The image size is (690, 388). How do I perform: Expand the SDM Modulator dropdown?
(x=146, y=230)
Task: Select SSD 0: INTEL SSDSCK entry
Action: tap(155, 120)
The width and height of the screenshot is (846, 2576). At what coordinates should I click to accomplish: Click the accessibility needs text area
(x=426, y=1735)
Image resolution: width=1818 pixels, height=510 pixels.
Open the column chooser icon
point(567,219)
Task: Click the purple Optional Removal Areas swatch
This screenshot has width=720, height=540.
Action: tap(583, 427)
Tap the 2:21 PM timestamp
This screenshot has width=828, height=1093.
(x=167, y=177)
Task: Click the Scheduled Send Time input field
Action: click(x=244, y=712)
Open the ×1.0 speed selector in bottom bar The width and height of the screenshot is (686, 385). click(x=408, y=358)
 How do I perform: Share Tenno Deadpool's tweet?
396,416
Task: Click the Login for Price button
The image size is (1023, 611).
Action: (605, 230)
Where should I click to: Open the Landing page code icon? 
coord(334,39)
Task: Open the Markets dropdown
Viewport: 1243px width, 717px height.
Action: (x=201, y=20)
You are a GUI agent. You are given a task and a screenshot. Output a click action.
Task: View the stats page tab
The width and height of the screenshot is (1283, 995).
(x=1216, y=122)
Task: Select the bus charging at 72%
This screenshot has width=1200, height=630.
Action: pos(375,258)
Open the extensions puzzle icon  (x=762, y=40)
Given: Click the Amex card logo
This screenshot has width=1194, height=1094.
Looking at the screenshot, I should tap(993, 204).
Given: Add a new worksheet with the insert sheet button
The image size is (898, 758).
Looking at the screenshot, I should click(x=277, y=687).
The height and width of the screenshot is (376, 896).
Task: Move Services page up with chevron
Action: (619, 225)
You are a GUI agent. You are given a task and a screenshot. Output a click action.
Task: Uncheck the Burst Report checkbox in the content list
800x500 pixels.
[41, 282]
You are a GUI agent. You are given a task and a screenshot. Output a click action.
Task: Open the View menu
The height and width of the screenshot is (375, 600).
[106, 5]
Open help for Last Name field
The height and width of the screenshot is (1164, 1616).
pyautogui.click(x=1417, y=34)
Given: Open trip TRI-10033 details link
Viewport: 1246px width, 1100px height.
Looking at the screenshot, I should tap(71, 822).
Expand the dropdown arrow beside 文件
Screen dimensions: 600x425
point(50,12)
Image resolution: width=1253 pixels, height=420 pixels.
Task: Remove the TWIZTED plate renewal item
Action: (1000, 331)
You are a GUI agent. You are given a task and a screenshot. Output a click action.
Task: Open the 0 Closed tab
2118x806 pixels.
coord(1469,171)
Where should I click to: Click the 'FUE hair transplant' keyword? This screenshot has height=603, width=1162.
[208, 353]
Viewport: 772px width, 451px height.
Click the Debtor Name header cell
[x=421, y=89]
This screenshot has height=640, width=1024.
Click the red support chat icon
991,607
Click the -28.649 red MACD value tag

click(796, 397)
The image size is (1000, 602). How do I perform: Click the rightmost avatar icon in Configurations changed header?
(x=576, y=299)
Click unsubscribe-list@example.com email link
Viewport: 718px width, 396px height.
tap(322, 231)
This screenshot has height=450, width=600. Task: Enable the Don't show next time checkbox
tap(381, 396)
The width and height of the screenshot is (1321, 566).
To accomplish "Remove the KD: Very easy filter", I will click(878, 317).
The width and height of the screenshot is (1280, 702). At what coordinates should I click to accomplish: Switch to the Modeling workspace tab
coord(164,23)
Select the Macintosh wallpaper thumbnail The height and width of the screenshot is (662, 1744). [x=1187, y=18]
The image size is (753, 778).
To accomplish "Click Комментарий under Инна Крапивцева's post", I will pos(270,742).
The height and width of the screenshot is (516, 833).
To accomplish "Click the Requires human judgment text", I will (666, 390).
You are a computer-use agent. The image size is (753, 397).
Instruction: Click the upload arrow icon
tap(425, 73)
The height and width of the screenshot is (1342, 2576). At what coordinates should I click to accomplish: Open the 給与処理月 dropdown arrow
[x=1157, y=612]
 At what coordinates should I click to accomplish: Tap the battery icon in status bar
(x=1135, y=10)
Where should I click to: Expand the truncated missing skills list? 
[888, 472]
· · · ·
▶ **WORK INSTRUCTIONS**: What lines above hold the word "will"? Pull each one out.

▶ **ANSWER BOX**:
To accomplish "Remove the KD: Very easy filter", I will click(878, 317).
To accomplish "Click Комментарий under Инна Крапивцева's post", I will pos(270,742).
To accomplish "Click the Requires human judgment text", I will (666, 390).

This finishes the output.